Si l’amour est le thème le plus important de ce recueil, il n’est pas le seul. La guerre est elle aussi un thème majeur. Il s’agit de la deuxième guerre mondiale en Normandie, vécue à travers les souvenirs des parents du poète et de la familiarité avec la terre-normande – où il a vécu. …Ici, Loïc Herry formule sans ambiguïté le constat suivant – lucide et dramatique : les guerres ne cesseront pas, les hommes continueront à s’entretuer. « Pas d’illusion » (p. 23)… La Normandie – terre des ancêtres – est aussi le lieu de l’expérience quotidienne. Le repérage dans l’espace est précis : « Falaise – 15 km » (p. 14)- Le texte poétique accueille aussi les notations les plus triviales : « Indemnités chômage – Ensilage du maïs (c’est octobre) » (p. 24). L’envolée lyrique est contrôlée, réprimée pour que se dise l’aujourd’hui.

Le poème procède tel un collage en juxtaposant annonces et notations ; le divers et l’hétéroclite traversent l’espace et le temps. Dans le brouhaha des signes, la parole « vraie » se cherche, toujours menacée, toujours prête à être récupérée… Le monde verbal est cette cohabitation vertigineuse de mots et de formules… La méga machine accumule, assimile les langues, broie, recycle etc. Le monde est un immense marché où achats, ventes, mesures et démesures nous abrutissent. Un monde a disparu… Il s’y substitue l’univers de coca-cola …

Est-ce la marque d’une présence humaine ou simplement, tragiquement, ces signes vides que notre époque fabrique ? En évoquant les rituels populaires, Loïc Herry ne se livre pas simplement à une célébration de la vie ordinaire, il désigne très souvent des moments d’aliénation. Le constat qu’il fait est sans ambiguïté : « Où sont les rêves ? »… « L’âme est un tiroir-caisse »(p. 30) … Les considérations socio-politiques qui inscrivent clairement le texte dans son époque (en en livrant une critique aussi lapidaire soit-elle) sont, on le voit, assorties d’une réflexion sur l’identité individuelle, personnelle : qui suis-je ?

On peut alors interpréter le tissage textuel de Loïc Herry comme un jeu de cache-cache avec l’irrémédiable : la mort. …La conscience politique du poète est en éveil, le texte a valeur de témoignage et vise une dénonciation (des dérèglements du monde, de l’aveuglement des hommes et de leur violence).
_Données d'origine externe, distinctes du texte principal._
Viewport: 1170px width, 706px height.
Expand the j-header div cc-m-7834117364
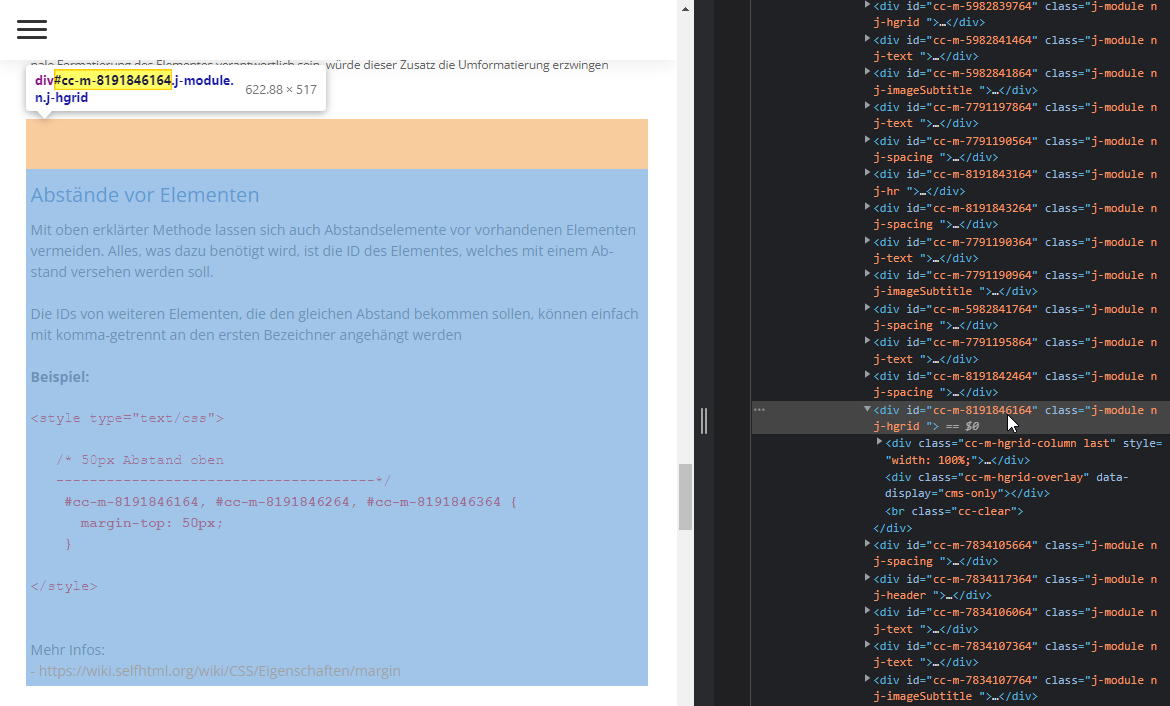click(868, 578)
Le texte ménage des pauses (on dirait aussi des arrêts sur image ou des stations dans ce « chemin de croix » laïque). Un exemple en est, pour montrer l’inanité des médias et le pouvoir de la rumeur, l’écriture parodique d’un bulletin d’information radiophonique. En chronométrant les différentes rubriques, Loïc Herry ancre dans le réel sa critique des médias ; il exhibe ainsi le bombardement tragi-comique auquel se livrent quotidiennement radio et télévision… Autre pause, une autre annonce : « Authentique voiture blindée de gangster criblée de 150 balles, Christie, août 1992, 250.000F » (p. 24). Loïc Herry met ici le doigt sur une caractéristique de notre époque (où tout se vend). Où donc se situent le beau, le laid, le vrai, le faux ? L’esthétique d’aujourd’hui n’a que faire du « beau ». La posture du poète est morale plus que polémique ; sans forcer le trait, sans condamnation directe, il montre les dérives d’un monde où tout s’achète et se vend.
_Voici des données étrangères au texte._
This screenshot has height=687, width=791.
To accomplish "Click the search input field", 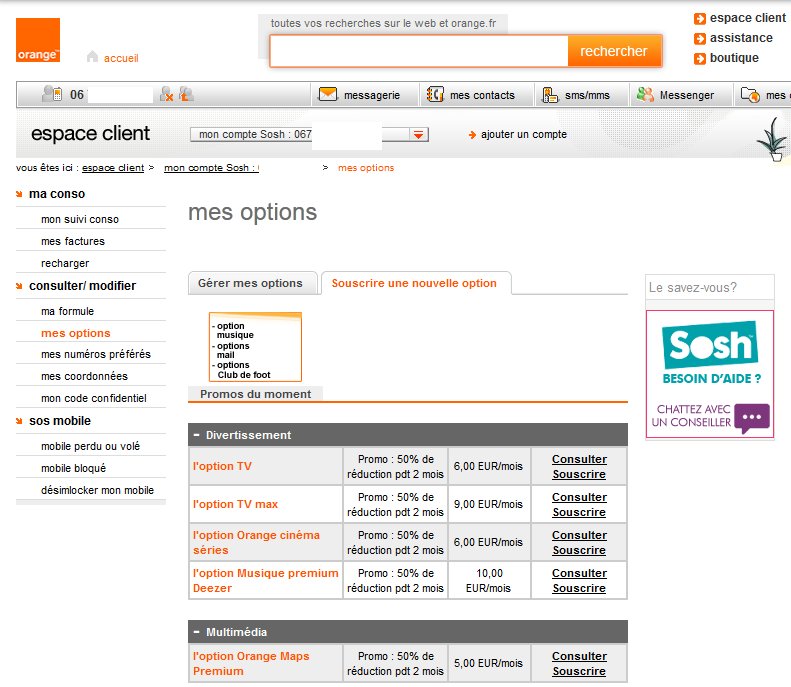I will tap(418, 51).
Le contraste entre la frénésie des échanges et le calme de la campagne est souligné dans le texte sans toutefois donner lieu à une profession de foi écologique… L’automne à la campagne est évoqué avec lyrisme: « Fumées des cheminées – Frondaisons rouille et or. Les collines, les forêts. C’est beau, c’est grand, c’est calme » (p. 23)… Le texte propose de multiples entrées tant il est fait de blancs incitant à la réflexion ou à la rêverie.
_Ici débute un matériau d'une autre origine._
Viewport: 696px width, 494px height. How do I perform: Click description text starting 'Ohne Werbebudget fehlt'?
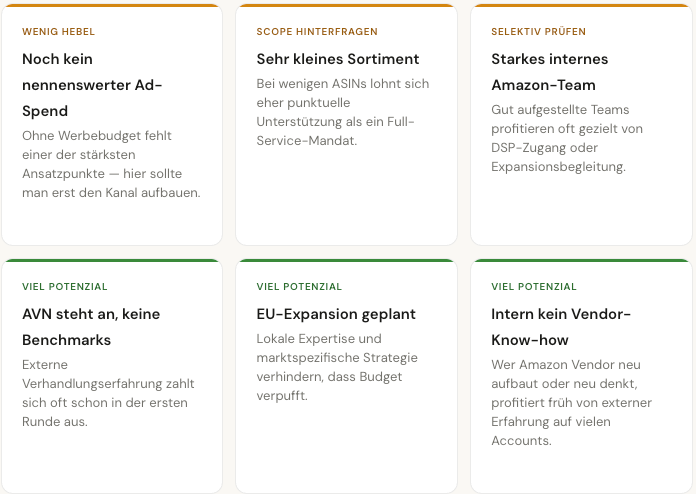point(111,163)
Il y a dans l’approche de Loïc Herry un sens prémonitoire de la crise qu’il n’a pas connue mais que son regard attentif a su capter au point de poser la question qui est désormais dans toutes les têtes ; « Who will pay ? Who’s prepared to pay the price/for a trip to paradise? »… Le texte dit clairement que la consommation, l’information sont caractérisées par l’excès, la démesure. « Crise de manque ; ça déborde ». Ce moment paroxystique saisi par le poète est à la fois intime, et collectif, politique. L’absence de la femme aimée est douloureuse, le monde traverse lui aussi une crise ; celle-ci n’est pas liée à la pénurie mais à la surabondance de « biens » dans le monde occidental. Le texte propose un discours critique sur la civilisation contemporaine…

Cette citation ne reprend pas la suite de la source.